-- begin Input --
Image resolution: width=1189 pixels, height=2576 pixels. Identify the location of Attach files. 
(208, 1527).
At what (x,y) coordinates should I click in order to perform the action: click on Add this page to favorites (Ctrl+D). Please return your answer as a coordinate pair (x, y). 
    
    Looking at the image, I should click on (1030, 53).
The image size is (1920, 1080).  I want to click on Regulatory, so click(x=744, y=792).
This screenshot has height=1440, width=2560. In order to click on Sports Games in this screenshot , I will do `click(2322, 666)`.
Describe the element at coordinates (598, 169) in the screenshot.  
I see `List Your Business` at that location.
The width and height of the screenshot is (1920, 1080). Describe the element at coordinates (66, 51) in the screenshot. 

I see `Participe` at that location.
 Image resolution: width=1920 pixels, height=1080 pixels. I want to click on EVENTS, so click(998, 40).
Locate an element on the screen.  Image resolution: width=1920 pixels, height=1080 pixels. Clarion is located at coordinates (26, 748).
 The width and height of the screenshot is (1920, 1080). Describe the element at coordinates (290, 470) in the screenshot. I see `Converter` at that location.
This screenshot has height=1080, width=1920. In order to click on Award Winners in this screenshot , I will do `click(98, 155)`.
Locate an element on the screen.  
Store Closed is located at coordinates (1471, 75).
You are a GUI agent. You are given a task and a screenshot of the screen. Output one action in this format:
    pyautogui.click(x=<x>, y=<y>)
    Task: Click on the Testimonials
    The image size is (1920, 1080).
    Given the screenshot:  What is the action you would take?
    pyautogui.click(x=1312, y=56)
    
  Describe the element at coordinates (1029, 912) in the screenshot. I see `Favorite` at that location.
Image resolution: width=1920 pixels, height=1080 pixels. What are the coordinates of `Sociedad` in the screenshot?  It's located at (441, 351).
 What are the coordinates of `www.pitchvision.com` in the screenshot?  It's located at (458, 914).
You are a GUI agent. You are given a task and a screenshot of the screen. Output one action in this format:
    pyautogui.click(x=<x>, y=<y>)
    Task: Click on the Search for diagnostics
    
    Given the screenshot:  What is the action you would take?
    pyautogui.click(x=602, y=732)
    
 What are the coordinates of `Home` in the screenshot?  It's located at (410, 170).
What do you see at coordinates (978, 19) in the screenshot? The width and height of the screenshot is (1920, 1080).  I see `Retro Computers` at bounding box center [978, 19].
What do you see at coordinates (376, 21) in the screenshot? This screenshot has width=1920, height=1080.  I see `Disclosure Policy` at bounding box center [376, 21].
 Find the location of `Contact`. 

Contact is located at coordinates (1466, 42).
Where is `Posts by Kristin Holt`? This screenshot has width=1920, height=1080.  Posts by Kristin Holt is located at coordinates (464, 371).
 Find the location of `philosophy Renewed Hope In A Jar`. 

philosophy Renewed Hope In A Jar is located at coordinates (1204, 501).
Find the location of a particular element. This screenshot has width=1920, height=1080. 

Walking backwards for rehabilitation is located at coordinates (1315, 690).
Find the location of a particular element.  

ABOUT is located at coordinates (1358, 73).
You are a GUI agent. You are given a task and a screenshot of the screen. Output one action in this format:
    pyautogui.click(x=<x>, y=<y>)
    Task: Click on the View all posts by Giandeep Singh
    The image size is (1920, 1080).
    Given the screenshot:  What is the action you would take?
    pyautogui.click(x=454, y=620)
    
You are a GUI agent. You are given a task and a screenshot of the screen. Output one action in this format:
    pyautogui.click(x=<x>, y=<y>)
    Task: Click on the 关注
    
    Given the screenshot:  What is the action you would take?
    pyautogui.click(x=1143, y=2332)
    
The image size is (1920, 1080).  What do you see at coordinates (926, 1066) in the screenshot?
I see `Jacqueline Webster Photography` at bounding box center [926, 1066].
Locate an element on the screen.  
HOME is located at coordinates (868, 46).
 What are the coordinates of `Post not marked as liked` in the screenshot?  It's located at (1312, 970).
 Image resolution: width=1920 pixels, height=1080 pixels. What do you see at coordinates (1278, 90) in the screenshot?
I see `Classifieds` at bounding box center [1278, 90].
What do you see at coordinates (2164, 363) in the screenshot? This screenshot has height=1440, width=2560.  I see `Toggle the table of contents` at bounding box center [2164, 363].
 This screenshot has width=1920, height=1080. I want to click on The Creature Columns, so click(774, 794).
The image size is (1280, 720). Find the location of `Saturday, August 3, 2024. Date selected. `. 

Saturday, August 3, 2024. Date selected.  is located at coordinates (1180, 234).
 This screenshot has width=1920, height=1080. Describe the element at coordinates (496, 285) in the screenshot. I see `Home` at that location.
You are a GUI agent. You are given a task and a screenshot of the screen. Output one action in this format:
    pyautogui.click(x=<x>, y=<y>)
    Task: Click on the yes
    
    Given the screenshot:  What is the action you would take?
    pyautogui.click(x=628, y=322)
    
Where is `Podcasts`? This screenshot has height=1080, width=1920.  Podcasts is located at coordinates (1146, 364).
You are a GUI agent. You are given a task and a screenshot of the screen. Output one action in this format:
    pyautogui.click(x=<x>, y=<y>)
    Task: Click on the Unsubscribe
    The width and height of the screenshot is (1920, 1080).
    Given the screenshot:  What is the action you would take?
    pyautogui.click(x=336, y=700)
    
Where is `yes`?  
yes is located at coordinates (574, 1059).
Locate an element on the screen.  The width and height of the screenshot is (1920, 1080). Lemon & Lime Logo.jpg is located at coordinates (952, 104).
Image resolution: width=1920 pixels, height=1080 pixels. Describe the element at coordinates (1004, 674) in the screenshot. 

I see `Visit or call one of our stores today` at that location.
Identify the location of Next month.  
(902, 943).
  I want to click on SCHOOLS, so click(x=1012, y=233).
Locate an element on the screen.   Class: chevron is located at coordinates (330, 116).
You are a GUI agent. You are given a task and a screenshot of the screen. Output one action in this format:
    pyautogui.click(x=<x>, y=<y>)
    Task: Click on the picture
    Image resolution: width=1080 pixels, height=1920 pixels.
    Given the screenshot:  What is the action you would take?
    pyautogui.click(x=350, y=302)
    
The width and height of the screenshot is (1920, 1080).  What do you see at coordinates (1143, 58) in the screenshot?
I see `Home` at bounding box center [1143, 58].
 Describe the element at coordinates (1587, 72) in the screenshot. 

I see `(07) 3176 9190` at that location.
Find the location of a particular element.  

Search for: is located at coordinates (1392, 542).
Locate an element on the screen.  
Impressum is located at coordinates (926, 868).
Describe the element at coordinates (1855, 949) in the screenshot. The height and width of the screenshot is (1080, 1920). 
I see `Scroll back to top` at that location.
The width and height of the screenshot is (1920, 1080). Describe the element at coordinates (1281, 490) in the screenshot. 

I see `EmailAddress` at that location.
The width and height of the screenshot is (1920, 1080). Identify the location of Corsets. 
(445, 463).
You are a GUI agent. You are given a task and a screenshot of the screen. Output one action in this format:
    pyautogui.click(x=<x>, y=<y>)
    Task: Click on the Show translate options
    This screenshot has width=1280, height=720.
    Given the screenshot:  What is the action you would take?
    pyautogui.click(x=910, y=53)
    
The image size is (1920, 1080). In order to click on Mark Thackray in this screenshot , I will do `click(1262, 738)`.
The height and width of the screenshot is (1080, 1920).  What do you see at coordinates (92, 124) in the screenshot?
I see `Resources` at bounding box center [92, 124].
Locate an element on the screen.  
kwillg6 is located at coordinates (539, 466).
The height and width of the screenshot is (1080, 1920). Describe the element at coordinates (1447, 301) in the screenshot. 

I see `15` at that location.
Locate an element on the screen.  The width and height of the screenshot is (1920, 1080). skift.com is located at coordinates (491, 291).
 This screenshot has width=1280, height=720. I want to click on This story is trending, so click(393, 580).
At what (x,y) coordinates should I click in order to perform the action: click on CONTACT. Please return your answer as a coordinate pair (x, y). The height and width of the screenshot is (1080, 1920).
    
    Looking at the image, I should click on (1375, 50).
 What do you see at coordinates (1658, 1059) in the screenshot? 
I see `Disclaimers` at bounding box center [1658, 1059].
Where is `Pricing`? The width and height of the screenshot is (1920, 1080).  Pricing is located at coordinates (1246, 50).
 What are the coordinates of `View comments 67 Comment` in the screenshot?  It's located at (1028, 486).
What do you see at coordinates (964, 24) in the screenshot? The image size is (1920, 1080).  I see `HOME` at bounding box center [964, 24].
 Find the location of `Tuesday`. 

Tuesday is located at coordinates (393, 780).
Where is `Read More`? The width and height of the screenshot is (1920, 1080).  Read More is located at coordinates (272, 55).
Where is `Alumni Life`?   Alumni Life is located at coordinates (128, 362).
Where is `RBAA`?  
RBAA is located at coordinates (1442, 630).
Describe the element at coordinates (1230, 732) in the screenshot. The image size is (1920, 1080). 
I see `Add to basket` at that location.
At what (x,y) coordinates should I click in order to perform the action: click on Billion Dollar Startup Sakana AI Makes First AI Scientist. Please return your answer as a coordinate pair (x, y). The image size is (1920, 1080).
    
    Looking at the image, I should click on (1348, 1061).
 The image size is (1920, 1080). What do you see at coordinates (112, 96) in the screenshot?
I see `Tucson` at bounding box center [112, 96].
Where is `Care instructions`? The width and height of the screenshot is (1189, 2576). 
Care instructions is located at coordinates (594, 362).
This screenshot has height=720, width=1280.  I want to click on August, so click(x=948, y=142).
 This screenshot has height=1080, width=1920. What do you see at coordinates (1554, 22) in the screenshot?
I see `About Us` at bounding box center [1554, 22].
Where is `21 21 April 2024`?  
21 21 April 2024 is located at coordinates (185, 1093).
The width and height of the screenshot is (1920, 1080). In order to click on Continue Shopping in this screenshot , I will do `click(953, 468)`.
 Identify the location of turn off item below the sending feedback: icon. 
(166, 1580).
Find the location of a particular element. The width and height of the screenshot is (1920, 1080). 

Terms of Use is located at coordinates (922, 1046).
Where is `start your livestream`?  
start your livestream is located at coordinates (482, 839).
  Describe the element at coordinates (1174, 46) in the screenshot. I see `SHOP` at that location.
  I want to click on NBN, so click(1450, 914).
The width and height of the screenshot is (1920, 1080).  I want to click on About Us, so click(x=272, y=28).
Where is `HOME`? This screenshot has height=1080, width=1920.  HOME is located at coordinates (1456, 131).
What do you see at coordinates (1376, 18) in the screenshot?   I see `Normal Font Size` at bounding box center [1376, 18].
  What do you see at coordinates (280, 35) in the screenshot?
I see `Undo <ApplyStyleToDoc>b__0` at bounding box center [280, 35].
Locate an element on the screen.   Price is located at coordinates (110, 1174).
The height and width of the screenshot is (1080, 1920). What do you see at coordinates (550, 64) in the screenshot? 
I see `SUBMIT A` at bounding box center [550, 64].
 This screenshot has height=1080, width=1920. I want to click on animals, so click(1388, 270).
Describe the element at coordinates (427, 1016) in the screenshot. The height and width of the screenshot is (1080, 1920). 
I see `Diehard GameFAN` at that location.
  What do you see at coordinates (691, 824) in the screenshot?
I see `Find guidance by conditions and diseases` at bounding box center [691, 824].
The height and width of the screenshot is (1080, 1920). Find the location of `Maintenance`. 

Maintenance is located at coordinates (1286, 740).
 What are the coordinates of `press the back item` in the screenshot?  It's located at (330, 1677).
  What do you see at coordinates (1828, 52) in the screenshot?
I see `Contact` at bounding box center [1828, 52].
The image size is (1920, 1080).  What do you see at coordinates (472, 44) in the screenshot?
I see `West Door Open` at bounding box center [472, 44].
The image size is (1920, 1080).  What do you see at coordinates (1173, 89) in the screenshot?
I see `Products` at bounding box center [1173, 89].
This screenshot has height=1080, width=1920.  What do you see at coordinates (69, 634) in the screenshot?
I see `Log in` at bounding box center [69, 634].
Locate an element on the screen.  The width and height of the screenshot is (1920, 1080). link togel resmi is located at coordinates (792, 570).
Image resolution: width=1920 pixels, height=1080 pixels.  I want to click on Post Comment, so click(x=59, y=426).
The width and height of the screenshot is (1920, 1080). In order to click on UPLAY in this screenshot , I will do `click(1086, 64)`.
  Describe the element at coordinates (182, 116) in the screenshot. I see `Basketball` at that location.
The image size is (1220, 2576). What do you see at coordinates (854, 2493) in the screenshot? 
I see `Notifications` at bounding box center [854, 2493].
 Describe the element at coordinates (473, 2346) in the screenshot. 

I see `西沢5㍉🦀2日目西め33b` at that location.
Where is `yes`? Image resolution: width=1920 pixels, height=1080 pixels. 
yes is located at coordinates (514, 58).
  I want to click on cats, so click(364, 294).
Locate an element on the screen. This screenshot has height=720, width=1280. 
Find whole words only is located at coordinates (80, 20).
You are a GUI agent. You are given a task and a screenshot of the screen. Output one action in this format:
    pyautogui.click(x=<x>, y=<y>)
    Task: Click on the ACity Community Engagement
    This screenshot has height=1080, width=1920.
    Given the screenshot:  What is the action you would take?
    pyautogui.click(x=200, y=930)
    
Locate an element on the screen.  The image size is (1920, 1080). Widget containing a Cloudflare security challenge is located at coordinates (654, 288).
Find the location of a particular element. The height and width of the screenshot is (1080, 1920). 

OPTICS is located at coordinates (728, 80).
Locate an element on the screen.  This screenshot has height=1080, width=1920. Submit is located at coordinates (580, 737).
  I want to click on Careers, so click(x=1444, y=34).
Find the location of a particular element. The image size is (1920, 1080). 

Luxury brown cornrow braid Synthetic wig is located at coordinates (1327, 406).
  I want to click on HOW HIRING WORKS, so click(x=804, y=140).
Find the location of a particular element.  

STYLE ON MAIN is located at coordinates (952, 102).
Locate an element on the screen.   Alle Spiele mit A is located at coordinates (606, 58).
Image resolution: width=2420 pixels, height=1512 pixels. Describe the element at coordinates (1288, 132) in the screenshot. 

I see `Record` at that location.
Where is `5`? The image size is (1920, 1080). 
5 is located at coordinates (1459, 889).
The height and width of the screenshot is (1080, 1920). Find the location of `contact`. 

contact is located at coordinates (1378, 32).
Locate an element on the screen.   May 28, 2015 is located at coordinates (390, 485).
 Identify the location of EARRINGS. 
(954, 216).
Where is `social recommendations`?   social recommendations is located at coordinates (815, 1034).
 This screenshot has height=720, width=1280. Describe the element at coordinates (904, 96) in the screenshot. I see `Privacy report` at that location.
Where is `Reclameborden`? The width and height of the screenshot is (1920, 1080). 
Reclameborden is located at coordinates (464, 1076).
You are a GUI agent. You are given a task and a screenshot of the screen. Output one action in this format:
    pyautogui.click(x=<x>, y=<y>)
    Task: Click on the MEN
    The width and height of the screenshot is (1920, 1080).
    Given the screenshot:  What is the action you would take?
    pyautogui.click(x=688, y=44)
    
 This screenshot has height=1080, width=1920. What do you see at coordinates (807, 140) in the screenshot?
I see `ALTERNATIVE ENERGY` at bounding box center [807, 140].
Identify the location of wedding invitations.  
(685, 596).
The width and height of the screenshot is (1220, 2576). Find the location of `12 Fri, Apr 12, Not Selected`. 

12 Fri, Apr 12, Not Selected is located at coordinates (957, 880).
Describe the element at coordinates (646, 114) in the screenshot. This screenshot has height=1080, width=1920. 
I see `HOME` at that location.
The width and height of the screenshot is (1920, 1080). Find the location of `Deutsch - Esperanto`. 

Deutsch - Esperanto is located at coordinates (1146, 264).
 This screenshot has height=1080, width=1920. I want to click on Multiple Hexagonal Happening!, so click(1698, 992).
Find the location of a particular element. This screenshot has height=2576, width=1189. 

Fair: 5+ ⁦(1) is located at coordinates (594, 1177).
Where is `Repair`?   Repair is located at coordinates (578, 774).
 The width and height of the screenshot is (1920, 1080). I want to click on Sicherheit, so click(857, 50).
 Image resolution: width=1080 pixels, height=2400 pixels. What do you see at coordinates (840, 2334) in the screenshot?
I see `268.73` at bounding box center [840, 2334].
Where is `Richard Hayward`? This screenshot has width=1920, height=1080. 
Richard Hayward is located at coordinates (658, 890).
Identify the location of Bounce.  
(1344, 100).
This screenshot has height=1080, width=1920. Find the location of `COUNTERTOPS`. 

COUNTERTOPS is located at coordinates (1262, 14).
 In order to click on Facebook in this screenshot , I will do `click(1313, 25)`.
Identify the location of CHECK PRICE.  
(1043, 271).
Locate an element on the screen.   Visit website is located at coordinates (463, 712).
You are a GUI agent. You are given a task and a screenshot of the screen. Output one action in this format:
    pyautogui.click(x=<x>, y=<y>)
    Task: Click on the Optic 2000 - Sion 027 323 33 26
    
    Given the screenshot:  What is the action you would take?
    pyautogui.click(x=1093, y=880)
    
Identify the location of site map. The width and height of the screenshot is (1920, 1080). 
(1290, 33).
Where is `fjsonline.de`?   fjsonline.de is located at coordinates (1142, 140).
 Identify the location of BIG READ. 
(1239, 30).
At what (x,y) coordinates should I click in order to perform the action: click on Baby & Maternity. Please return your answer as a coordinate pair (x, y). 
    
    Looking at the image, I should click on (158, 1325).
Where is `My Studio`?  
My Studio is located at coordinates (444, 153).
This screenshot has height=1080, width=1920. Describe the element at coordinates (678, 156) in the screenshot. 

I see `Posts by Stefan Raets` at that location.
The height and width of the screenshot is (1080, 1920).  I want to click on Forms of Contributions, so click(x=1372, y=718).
-- end Input --
Given task: Write everything from the line containing "44) in the screenshot?" down to the line containing "Describe the element at coordinates (182, 116)" as a JSON list of strings, one string per line and no blank lines. Include both of those lines.

Task answer:
[
  "The image size is (1920, 1080).  What do you see at coordinates (472, 44) in the screenshot?",
  "I see `West Door Open` at bounding box center [472, 44].",
  "The image size is (1920, 1080).  What do you see at coordinates (1173, 89) in the screenshot?",
  "I see `Products` at bounding box center [1173, 89].",
  "This screenshot has height=1080, width=1920.  What do you see at coordinates (69, 634) in the screenshot?",
  "I see `Log in` at bounding box center [69, 634].",
  "Locate an element on the screen.  The width and height of the screenshot is (1920, 1080). link togel resmi is located at coordinates (792, 570).",
  "Image resolution: width=1920 pixels, height=1080 pixels.  I want to click on Post Comment, so click(x=59, y=426).",
  "The width and height of the screenshot is (1920, 1080). In order to click on UPLAY in this screenshot , I will do `click(1086, 64)`.",
  "  Describe the element at coordinates (182, 116) in the screenshot. I see `Basketball` at that location."
]